Nucleo-cytoplasmic fractionation and Western blotting
The cytoplasmic and nuclear fractions from the HEK293T cells were separated by using the REAP protocol [49]. In brief, HEK293T cells were grown in 10 cm diameter cell culture dishes. Cells were treated with 2 µM Givinostat or DMSO for 24 hrs. Cells were harvested with a scraper and washed twice with ice-cold PBS. Cell pellets were resuspended in 250 µl ice-cold plasma membrane lysis buffer (PMLB) [PBS with 0.1% NP40 (PI78441, Sigma) and protease inhibitor cocktail (PI78441, Sigma)], mixed 3 times using a p1000 micropipette and centrifuged at 1200 rpm in a benchtop microfuge for 10 seconds. The supernatant was removed. The supernatant was centrifuged again at 1200 rpm 10 seconds and the clarified supernatant was used as the cytoplasmic fraction. The pellet was washed with PMLB and lysed in 250 µl ice-cold RIPA buffer (150 mM NaCl, 5 mM EDTA, 50 mM Tris (pH 8.0), 0.1% Sodium deoxycholate, 1% NP-40, 0.5% SDS) containing 1x Halt Protease Inhibitor cocktail (PI78441, Sigma) for 30 minutes. These nuclear lysates were cleared by centrifugation. Equal volumes of the cytoplasmic and nuclear fractions were subjected to SDS-PAGE followed by Western blotting. The levels of CGGBP1 in nuclear and cytoplasmic fraction were compared between mock (DMSO-treated) or Givinostat-treated HEK293T cells. GAPDH and Histone 3 antibodies (H3K4me3, H3K27me3, H3K9me3 and total Histone H3) were used to identify cytoplasmic and nuclear fractions respectively.
Histone extraction
HEK293T cells were grown in 10 cm cell culture dishes. Cells were harvested with a scraper and washed twice with ice-cold PBS. Cells were resuspended in Triton Extraction Buffer (TEB: PBS containing 0.5% Triton X 100 (v/v) and protease inhibitor cocktail (PI78441, Sigma)). Cells were lysed on ice for 10 minutes and centrifuged at 6,500 x g for 10 min at 4°C. The supernatant was discarded and the nuclei in the pellet were washed with TEB and centrifuged at 6,500 x g for 1 min at 4°C. The pellet was resuspended in 250 µl of 0.2 N HCl and left for acid extraction overnight at 4°C. Nuclear extracts were centrifuged at 6,500 x g for 10 min at 4°C and the clear supernatant was neutralised with 1/10 volume of the 2M NaOH. The pH of the neutralised extracts was adjusted to 7.5 by the addition of 1M Tris pH 6.8 and finally diluted 10 times with 1xPBS for DBID assays.
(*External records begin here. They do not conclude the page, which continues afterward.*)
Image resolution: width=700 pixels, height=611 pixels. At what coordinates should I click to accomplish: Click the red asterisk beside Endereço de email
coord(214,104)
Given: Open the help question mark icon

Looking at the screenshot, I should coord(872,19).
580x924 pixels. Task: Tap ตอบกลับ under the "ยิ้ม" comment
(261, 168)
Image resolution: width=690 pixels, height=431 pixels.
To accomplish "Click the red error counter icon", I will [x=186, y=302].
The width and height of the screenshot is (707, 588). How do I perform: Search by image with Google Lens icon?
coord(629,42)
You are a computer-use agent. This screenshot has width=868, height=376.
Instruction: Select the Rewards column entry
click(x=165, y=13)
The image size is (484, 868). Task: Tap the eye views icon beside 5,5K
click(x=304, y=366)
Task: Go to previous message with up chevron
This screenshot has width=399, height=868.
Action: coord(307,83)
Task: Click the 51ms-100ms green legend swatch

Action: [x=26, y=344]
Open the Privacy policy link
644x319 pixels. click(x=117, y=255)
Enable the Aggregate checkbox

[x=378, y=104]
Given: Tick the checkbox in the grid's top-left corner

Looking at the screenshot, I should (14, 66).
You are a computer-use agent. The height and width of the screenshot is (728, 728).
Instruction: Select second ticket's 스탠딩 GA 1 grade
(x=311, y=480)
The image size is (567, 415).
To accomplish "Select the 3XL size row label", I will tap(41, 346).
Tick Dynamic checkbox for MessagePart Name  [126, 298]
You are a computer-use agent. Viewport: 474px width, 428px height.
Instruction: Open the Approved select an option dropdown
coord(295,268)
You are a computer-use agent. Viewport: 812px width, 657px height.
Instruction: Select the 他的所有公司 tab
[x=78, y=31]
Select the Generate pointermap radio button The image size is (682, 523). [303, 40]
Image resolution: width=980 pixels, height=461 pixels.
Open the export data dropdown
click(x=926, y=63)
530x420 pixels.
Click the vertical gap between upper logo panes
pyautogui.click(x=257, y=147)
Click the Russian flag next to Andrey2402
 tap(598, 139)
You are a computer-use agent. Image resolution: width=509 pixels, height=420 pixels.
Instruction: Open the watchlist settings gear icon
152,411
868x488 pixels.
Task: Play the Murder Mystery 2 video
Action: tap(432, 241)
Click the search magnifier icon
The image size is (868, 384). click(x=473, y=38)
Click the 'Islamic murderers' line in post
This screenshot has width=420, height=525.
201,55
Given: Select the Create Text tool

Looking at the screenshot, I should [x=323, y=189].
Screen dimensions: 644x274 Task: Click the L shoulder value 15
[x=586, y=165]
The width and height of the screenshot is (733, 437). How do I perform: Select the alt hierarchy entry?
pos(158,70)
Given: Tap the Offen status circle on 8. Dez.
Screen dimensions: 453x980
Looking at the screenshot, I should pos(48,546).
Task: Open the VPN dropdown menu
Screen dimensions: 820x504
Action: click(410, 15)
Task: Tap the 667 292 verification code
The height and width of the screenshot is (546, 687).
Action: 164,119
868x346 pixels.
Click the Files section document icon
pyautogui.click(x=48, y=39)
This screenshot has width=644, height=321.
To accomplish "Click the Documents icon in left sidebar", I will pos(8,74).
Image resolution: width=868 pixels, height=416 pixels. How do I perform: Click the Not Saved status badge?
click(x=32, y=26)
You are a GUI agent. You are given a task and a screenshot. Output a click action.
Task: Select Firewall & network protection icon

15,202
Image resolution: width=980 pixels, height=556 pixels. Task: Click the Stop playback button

DNase activity determination
Genomic DNA was isolated from HEK293T cells. Genomic DNA (2 μg) was incubated with Givinostat (100 µM) or DNaseI (2 units) at room temperature for 5, 10 or 15 minutes. As a control, the same amount of genomic DNA was incubated for 15 minutes at room temperature without any Givinostat or DNaseI. The treatments (Givinostat or DNaseI) were quenched by adding 1 µl of 0.5 M EDTA to all samples. The degradation activity of the Givinostat was determined by agarose gel electrophoresis.